**Reading passage**
Capital market watchdog SEBI is probing at least three large global banks and many Indian companies for alleged round tripping of funds by way of multi-layered transactions.
New Delhi: Capital market watchdog SEBI is probing at least three large global banks and many Indian companies for alleged round tripping of funds by way of multi-layered transactions.
The Securities and Exchange Board of India (SEBI), which has been looking into the matter since late 2013, has issued show-cause notices to companies, sources said.
Swiss banking majors UBS and Credit Suisse as well as British financial services giant HSBC are also believed to have come under SEBI's scanner, they added.
A senior official declined to identify the entities being probed, saying it could come in the way of investigations.
He also said irregularities have been noticed in the share prices of 15-20 companies and it is not necessary that the firms or their promoters are involved in wrongdoing.
He noted that not all names reported in the media are correct and there are many more that are under the scanner.
Some portfolio managers at some banks, which have a significant presence in the Indian financial markets, could have helped clients route money back into the country as foreign funds using investment vehicles across jurisdictions.
"UBS does not comment on market speculation or rumour and, in any case, considers all correspondence with the regulators confidential," Hong Kong-based spokesman Mark Panday said.
Credit Suisse declined to comment, saying the matter is market speculation. An HSBC India spokesperson declined to comment.

**Collected data**
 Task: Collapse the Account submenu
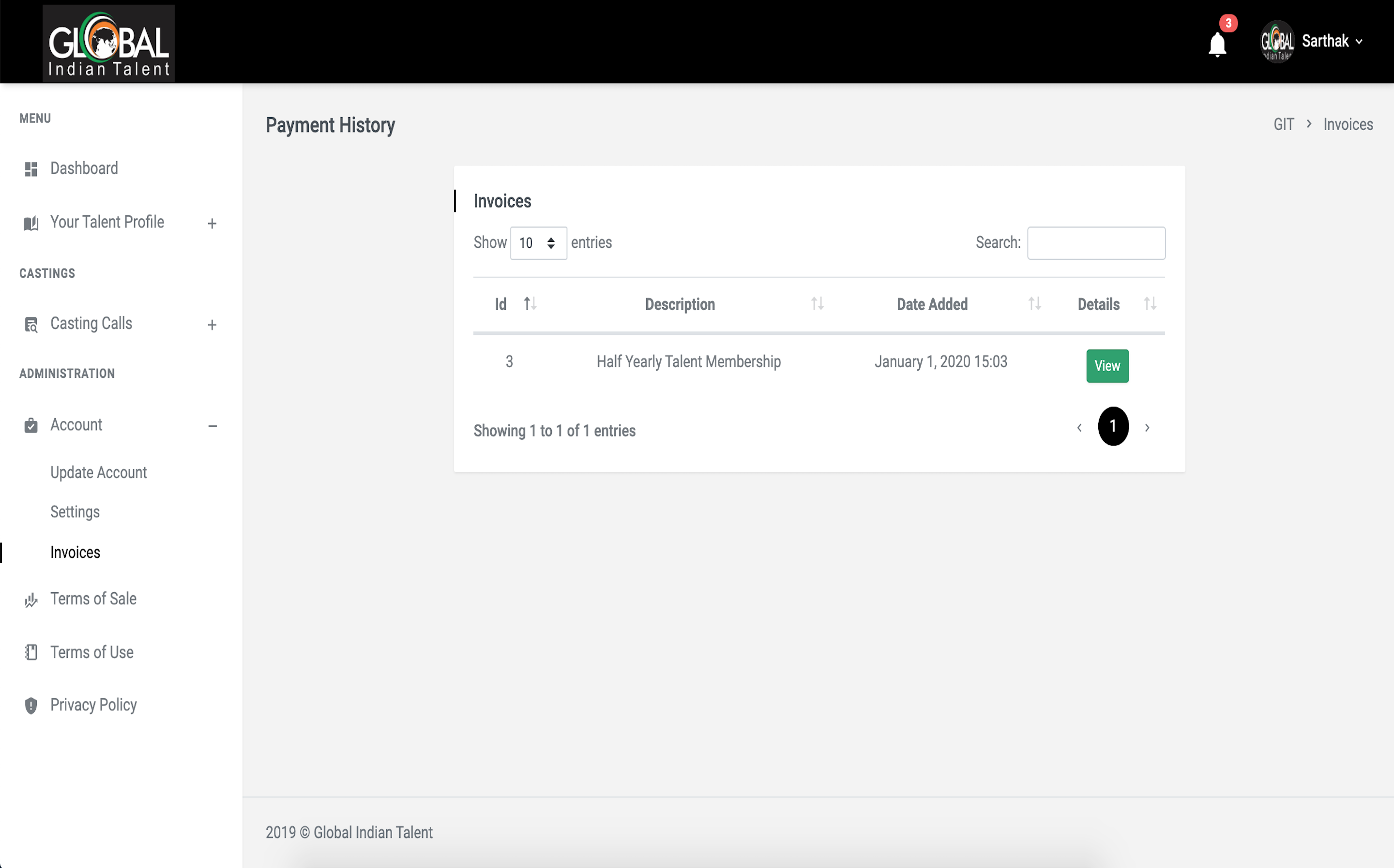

**Exercise instructions**
**a.** According to the news report on the SEBI probe, which three banks are believed to have come under SEBI's scanner?
**b.** Carry on the news report on the SEBI probe from its last sentence.

**The answers**
**a.** UBS, Credit Suisse and HSBC.

**b.**
The regulator feels some promoters may have been involved in such practices to boost share prices of their companies by showing a strong FII interest, sources said.
SEBI is coordinating with regulators and agencies in India and abroad in this case, where some well-known companies and industrialists are suspected to be involved, they added.
According to sources, while the banks may not have been directly involved, their employees may have dealt with the clients without keeping the banks in the loop.
SEBI is also looking at the possible use of Protected Cell Companies (PCCs) from Mauritius, British Virgin Islands, Cayman Islands and Seychelles for alleged round-tripping of funds back into the capital market in the form of foreign institutional investor and overseas venture capital money.
In 2010, SEBI had barred PCCs from investing in Indian markets through foreign institutional investors after it came across instances where these entities were used to route money back into the markets as FII funds.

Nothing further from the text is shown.